We have a client that has an error message appearing when they try starting Sage in the mornings and intermittently throughout the day. A screenshot of the error message is attached, but the context is as follows:

Server Busy

This action cannot be completed because the other program is busy. Choose 'Switch To' to activate the busy program and correct the problem.

Switch To.. Retry Cancel

This is installed and hosted from Server 03 R2 standard Citrix server. The problem only causes an inconvenience rather than a critical issue so the urgency is not so important, however they would just like the issue resolved.

This message appears both when the clients open Sage on the hosts as well as it appearing when we open it on the server. 

We have spoken with Sage about the issue who advised there were some updates to be installed on the servers and report designer which we then installed and rebooted the servers. Unfortunately this hasn't resolved the issue. There was an invoice corruption which was sent off to be repaired by Sage that was fixed but again didn't resolve the server busy error.

I'm sure we have tried a number of other things, but I cannot recall all of them at this point in time. Feel free to post your suggestions and we''ll give them a shot if we haven't tried this already.

Any questions or information required, please ask and we'll get back to you.

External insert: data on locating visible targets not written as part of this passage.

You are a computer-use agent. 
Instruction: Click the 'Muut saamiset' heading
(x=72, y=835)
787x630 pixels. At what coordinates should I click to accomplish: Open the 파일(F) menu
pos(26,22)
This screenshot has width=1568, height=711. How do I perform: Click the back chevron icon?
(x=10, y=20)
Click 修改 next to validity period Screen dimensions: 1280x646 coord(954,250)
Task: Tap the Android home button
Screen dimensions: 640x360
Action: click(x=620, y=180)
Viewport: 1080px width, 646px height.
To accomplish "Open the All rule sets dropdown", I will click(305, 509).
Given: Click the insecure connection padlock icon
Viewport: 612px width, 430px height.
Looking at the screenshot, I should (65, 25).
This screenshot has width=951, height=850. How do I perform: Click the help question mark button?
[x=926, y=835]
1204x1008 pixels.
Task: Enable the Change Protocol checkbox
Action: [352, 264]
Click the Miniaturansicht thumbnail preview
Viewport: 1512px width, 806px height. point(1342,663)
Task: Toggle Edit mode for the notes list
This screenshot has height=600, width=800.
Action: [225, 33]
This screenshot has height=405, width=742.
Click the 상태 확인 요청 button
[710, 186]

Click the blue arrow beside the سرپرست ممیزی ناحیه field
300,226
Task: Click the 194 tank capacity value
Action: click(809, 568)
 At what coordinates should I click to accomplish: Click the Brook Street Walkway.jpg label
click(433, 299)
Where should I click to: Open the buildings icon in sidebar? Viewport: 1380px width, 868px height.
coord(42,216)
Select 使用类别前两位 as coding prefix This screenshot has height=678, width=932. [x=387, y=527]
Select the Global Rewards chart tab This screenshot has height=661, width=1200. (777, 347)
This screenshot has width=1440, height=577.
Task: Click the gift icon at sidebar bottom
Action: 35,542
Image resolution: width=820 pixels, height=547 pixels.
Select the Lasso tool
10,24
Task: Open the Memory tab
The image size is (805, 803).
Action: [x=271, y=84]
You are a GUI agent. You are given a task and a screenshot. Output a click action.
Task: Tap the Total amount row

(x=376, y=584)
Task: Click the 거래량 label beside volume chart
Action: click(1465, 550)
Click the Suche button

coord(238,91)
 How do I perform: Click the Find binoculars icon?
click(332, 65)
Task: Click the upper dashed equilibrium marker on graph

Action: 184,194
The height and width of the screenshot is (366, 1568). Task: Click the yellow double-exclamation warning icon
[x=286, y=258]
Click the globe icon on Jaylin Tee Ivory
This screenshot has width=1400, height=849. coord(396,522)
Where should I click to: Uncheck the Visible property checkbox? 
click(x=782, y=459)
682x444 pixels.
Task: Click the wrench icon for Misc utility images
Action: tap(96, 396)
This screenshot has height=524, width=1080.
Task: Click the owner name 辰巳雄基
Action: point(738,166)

Information and support on this would be much appreciated.

Thanks

COMM IT Solutions


----------



## IT-Barry (Sep 6, 2010)

When you click switch to, what software comes up?


----------



## CCOMM IT (Jun 8, 2011)

Well it just opens sage and doesn't actually switch to anything at all. It just allows you to carry on as if nothing had happened.

Thanks

CCOMM IT


----------



## IT-Barry (Sep 6, 2010)

So are users going on sage via the server or via their own workstations.

From the look of the error, I'd guess they were staying logged onto the server at night leaving sage open, not closing it properly creating stale sessions.

Some scanning over the internet


> The issue is definitely a problem with a piece of software running upon startup and confusing the network configuration.


Not sure what that means, would think the server is looking for sage updates or something, sage should be per machine software wise, nothing more than mear speculation from me. :4-dontkno


----------



## cobalttech (Aug 21, 2011)

Just to clarify, have you made sure the basic sage exceptions have been added to any firewalls accessing sage? We had a very similar issue which turned out to be sage exceptions not added to a workstations, and effectively freezing the sage program for everyone.


----------